William Bartram’s Snake Bird

A passage describing the Anhinga from the nature journals of William Bartram, published in 1791:

Anhinga “snake bird”; Okefenokee Swamp National Wildlife Refuge, Georgia. March 7, 2017. ©www.williamwisephoto.com. Please don’t steal my images. Download and use legally at Dreamstime.com.

“HERE is in this river and in the waters all over Florida, a very curious and handsome bird, the people call them Snake Birds. I think I have seen paintings of them on the Chinese screens and other India pictures: they seem to be a species of cormorant or loon (Colymbus cauda elongata) but far more beautiful and delicately formed than any other species that I have ever seen.
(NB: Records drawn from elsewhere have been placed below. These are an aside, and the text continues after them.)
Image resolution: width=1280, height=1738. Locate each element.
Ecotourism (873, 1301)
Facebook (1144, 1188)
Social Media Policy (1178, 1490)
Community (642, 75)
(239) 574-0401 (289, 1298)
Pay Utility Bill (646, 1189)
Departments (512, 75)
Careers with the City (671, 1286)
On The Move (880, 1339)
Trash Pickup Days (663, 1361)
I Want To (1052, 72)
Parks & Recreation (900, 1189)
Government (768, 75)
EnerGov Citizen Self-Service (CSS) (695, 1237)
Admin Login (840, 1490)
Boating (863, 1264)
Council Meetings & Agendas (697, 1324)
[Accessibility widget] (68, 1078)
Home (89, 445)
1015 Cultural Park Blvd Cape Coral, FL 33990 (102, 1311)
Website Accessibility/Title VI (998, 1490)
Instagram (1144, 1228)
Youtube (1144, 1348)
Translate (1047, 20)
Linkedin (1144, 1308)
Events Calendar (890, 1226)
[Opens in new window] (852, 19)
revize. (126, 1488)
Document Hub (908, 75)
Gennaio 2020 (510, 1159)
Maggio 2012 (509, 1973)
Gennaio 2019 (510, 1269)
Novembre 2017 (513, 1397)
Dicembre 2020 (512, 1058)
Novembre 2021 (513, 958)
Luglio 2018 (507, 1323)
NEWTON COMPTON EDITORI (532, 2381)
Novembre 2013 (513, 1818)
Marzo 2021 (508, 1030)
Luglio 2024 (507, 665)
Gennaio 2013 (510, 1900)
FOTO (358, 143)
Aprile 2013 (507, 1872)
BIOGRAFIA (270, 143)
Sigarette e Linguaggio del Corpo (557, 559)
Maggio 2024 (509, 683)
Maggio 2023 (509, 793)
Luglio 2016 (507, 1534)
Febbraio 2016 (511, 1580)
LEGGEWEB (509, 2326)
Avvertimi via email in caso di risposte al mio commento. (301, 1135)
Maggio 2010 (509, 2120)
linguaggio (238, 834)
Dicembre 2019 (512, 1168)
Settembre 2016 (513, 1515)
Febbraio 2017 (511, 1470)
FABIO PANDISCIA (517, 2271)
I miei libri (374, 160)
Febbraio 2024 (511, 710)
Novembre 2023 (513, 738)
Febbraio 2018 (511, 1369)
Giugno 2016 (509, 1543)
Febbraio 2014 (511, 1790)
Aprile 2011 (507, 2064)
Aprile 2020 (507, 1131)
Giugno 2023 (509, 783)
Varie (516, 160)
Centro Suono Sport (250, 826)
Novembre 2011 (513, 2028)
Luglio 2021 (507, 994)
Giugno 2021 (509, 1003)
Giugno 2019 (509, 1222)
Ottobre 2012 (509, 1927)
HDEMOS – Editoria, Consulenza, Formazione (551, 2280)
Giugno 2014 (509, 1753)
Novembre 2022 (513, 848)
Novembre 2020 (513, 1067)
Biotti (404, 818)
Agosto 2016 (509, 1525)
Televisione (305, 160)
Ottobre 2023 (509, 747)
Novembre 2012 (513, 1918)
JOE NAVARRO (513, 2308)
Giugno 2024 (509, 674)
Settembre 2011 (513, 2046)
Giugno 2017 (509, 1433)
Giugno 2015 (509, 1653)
The head and neck of this bird are extremely small and slender, the latter very long indeed, almost out of all proportion, the bill long, strait and slender, tapering from its ball to a sharp point, all the upper side, the abdomen and thighs, are as black and glossy as a raven’s, covered with feathers so firm and elastic, that they in some degree resemble fish-scales, the breast and upper part of the belly are covered with feathers of a cream colour, the tail is very long, of a deep black, and tipped with a silvery white, and when spread, represent an unfurled fan.”   – Travels Part II, Chapter V


William Bartram was a botantist, artist, and nature writer that explored the southeastern United States around the time of the American Revolution (1773-1776). He was a scientist, creationist and Christian that gave glory to the Author for all the wonderful works he observed and documented in his book, Travels Through North and South Carolina, Georgia, East and West Florida.